Showing 2 changed files with 61 additions and 50 deletions.
diff --git a/nomenklatura/index/duckdb_index.py b/nomenklatura/index/duckdb_index.py
@@ -3,7 +3,7 @@
 from followthemoney.types import registry
 from pathlib import Path
 from shutil import rmtree
-from typing import Any, Dict, Generator, Iterable, List, Tuple
+from typing import Any, Dict, Generator, Iterable, List, Optional, Tuple
 import csv
 import duckdb
 import logging
@@ -53,26 +53,31 @@ def __init__(
         self, view: View[DS, CE], data_dir: Path, options: Dict[str, Any] = {}
     ):
         self.view = view
-        # self.memory_budget = int(options.get("memory_budget", 500) * 1024 * 1024)
+        memory_budget = options.get("memory_budget", None)
+        self.memory_budget: Optional[int] = (
+            (int(memory_budget) * 1024) if memory_budget else None
+        )
+        """Memory budget in megabytes"""
         self.max_candidates = int(options.get("max_candidates", 50))
         self.tokenizer = Tokenizer[DS, CE]()
         self.data_dir = data_dir
         if self.data_dir.exists():
-            rmtree(self.data_dir.as_posix())

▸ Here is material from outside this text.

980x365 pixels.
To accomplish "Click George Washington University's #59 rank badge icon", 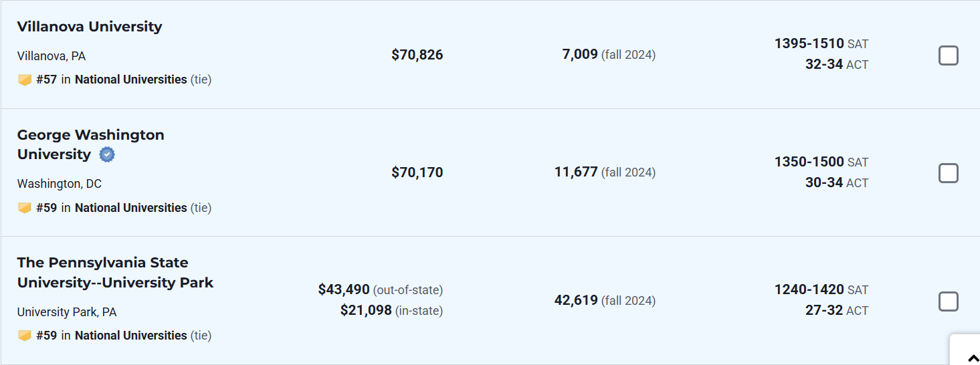I will [25, 208].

+            rmtree(self.data_dir)
         self.data_dir.mkdir(parents=True)
         self.con = duckdb.connect((self.data_dir / "duckdb_index.db").as_posix())
         self.matching_path = self.data_dir / "matching.csv"

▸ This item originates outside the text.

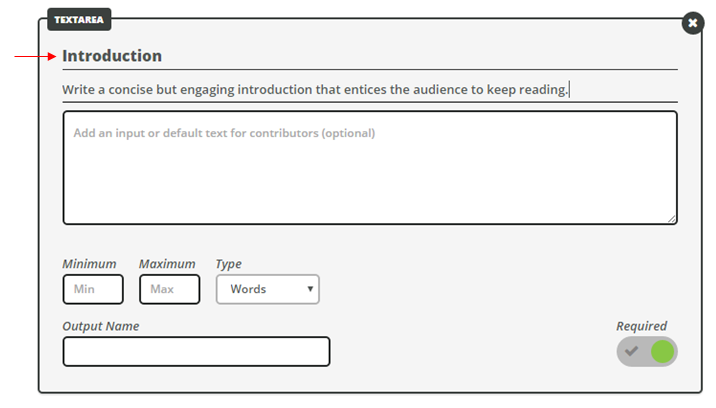
Task: Click the resize grip of the textarea
Action: tap(672, 219)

+        self.matching_path.unlink(missing_ok=True)
         self.matching_dump: TextIOWrapper | None = open(self.matching_path, "w")
         writer = csv.writer(self.matching_dump)
         writer.writerow(["id", "field", "token"])
 
         # https://duckdb.org/docs/guides/performance/environment
-        # > For ideal performance, aggregation-heavy workloads require approx.
-        # > 5 GB memory per thread and join-heavy workloads require approximately
-        # > 10 GB memory per thread.
+        # > For ideal performance,
+        # > aggregation-heavy workloads require approx. 5 GB memory per thread and
+        # > join-heavy workloads require approximately 10 GB memory per thread.
         # > Aim for 5-10 GB memory per thread.
-        self.con.execute("SET memory_limit = '3GB';")
-        self.con.execute("SET max_memory = '3GB';")
+        if self.memory_budget is not None:
+            self.con.execute("SET memory_limit = ?;", [f"{self.memory_budget}MB"])
         # > If you have a limited amount of memory, try to limit the number of threads
         self.con.execute("SET threads = 1;")
 
@@ -96,62 +101,72 @@ def dump_entity(entity: CE) -> None:
                     return
                 for field, token in self.tokenizer.entity(entity):
                     writer.writerow([entity.id, field, token])
+                    writer.writerow(["id", "field", "token"])
 
-            writer.writerow(["id", "field", "token"])
             for idx, entity in enumerate(self.view.entities()):
                 dump_entity(entity)
                 if idx % 50000 == 0:
                     log.info("Dumped %s entities" % idx)
-
         log.info("Loading data...")
-        result = self.con.execute(f"COPY entries from '{csv_path}'").fetchall()
-        log.info("Loaded %r rows", len(result))
-
-        log.info("Calculating term frequencies...")
-        frequencies = self.frequencies_rel()  # noqa
-        self.con.execute("CREATE TABLE term_frequencies as SELECT * FROM frequencies")
-
-        log.info("Calculating stopwords...")
-        token_freq = self.token_freq_rel()  # noqa
-        self.con.execute(
-            "CREATE TABLE stopwords as SELECT * FROM token_freq where token_freq > 100"
-        )
+        self.con.execute(f"COPY entries from '{csv_path}'")
+        log.info("Done.")
 
+        self._build_frequencies()
         log.info("Index built.")
 
-    def field_len_rel(self) -> DuckDBPyRelation:
+    def _build_field_len(self) -> None:
+        self._build_stopwords()
+        log.info("Calculating field lengths...")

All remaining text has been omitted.